Ana-Baba Hakkı (Vaaz)
Günümüzde üzülerek görmekteyiz ki; anne-babasına kötü söz söylemek, hatalı davranmak şöyle dursun birkaç kuruşluk dünya menfaati için onları öldüren bir nesil yetişti. Neredeyse her gün gazetelerin üçüncü sayfalarında, televizyonlarımızda bu haberleri okumakta ve seyretmekteyiz. Toplumumuzun bu halini iyice düşünüp bu durumu tahlil etmeli, sorumluluğumuzun farkına varmalı ve aileleri çevrelemeye başlayan bu kötü gidişata dur deme vakti geldiğinin bilincinde olmalıyız.
Dünyamızdaki değişim hepimizce malumdur. Her kesimde yaşanan bu değişim toplumu oluşturan ailede de yaşanmaktadır. Artık nesiller arası çatışmalar değil aynı kuşak içinde dahi çatışmalar meydan gelmeye başladı. Eskiden çok yavaş yaşanan ana-baba ve çocuklar arasındaki kültürel ve örfi farklılıklar, gelişen teknolojiyle günümüzde çok hızlı değişir oldu. İşte bu ortamda aileyi ve ailenin temelini oluşturan ana-baba hakkını farklı bir bakış açısıyla ele almaya ihtiyacımız vardır.
Toplumların temel taşı ailedir. Bu sebeple toplumu ayakta tutacak en temel dinamik güç ailedir.
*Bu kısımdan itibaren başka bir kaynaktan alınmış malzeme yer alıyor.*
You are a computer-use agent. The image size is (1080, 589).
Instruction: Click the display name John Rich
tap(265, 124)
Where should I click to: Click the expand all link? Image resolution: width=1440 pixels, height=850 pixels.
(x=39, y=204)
Aileleri sağlam temeller üzerine kurulmuş, aile içi ilişkileri doğru bir zemine oturtturulmuş ve ahlaki güzellikler üzerine bina edilmiş aileler toplumları güçlü kılacaktır. Aile içinde sağlam bir oluşum ise eşlerin birbirlerinin hakkına riayet etmesi ve çocuklarını en güzel ahlaki ilkeler (İslam Ahlakı) ile yetiştirmeleri ve kendilerini bu günlere getiren ana-babalarına karşı saygıda kusur etmemekle gerçekleşecektir.
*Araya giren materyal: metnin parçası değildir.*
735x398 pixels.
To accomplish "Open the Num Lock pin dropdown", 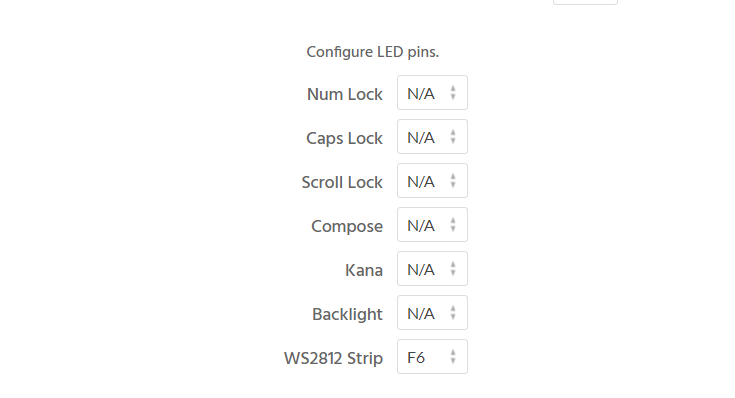I will point(432,92).
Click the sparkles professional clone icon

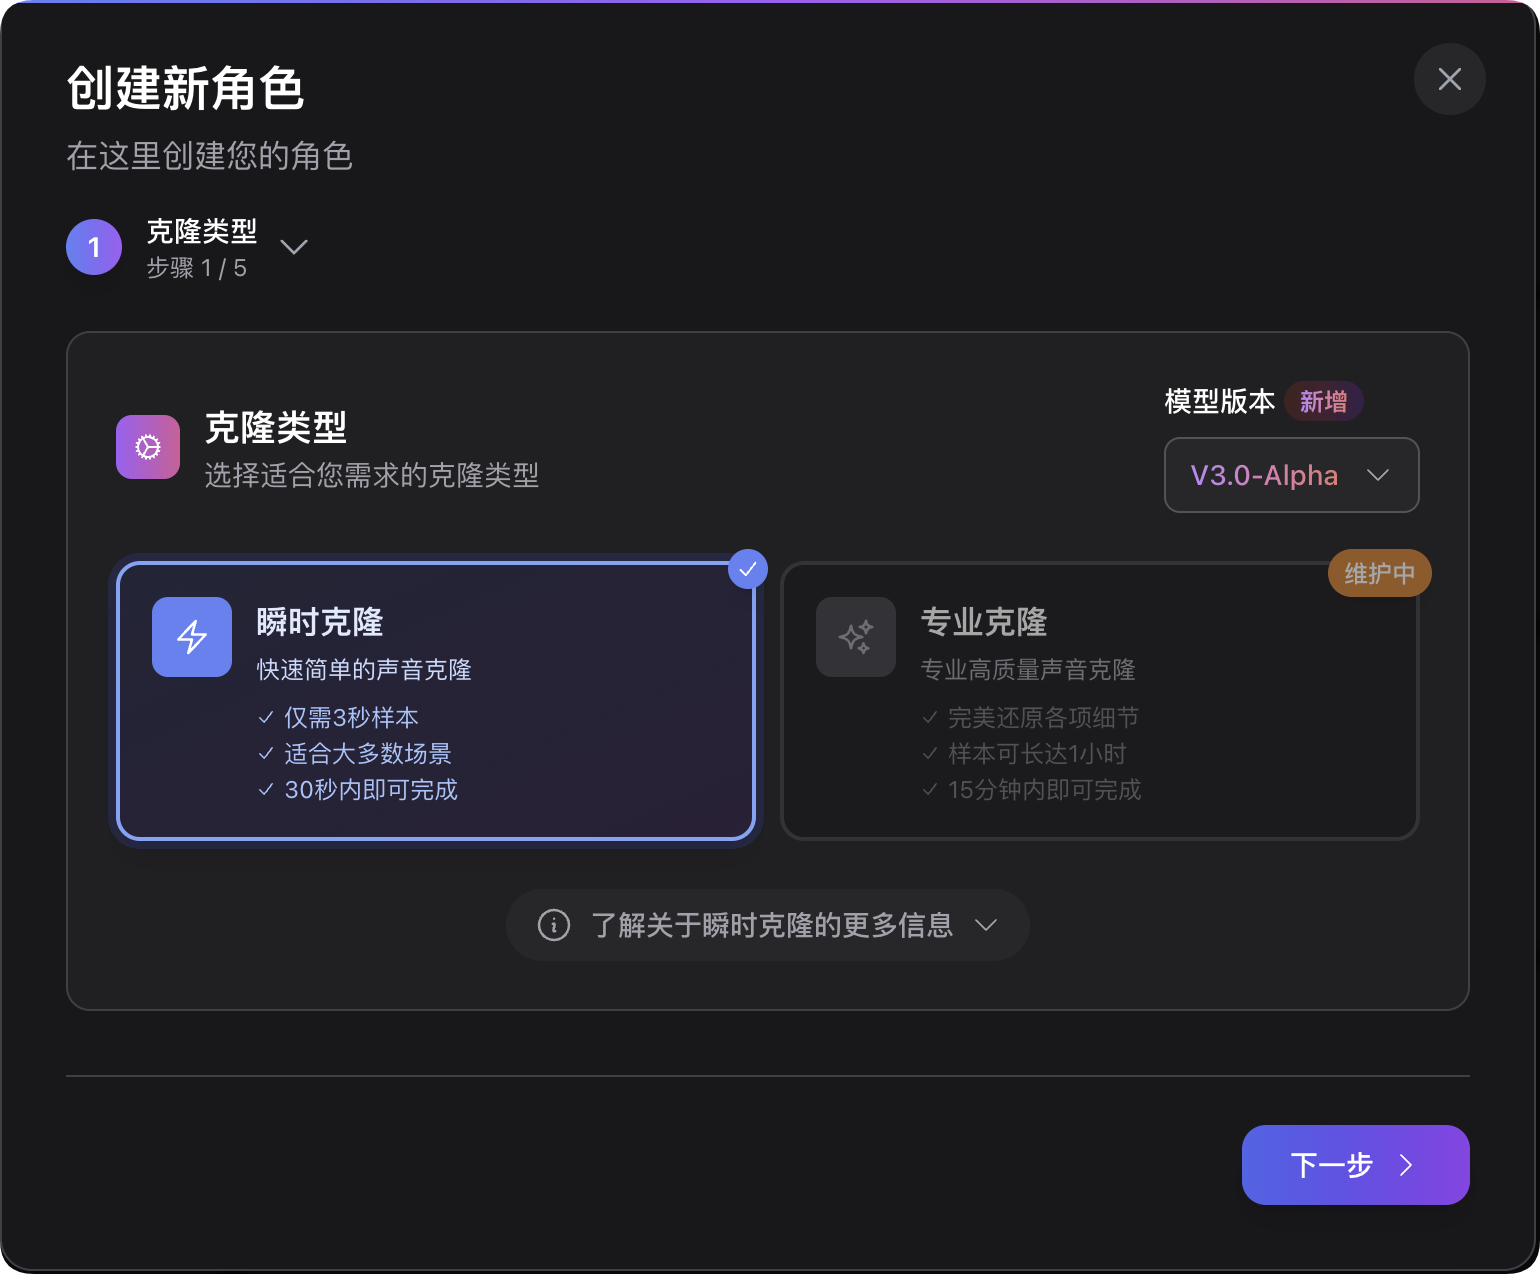point(856,637)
Aile içinde üç temel haktan bahsedebiliriz:
a.Eşler arasındaki haklar
b.Ana-babanın çocukları üzerindeki hakları
c.Çocuklarına ana-baba üzerindeki hakları.
Bu haklar arasında öncelik ana-babanın çocukları üzerindeki hakları gelmektedir.
Kur’an- Kerim ve Hadis-i Şeriflere baktığımızda Ana-baba hakkı hem itakadi, hemde ahlaki bir sorumluluk olarak karşımıza çıkmaktadır. İsra Süresi 23. Ve 24 ayetler bunun en önemli göstergelerindendir. Bu ayetler ana-baba hakkının ana çatısı oluşturmakta ve bizlere davranış modelini öğretmektedir. Ayette şöyle buyrulmaktadır.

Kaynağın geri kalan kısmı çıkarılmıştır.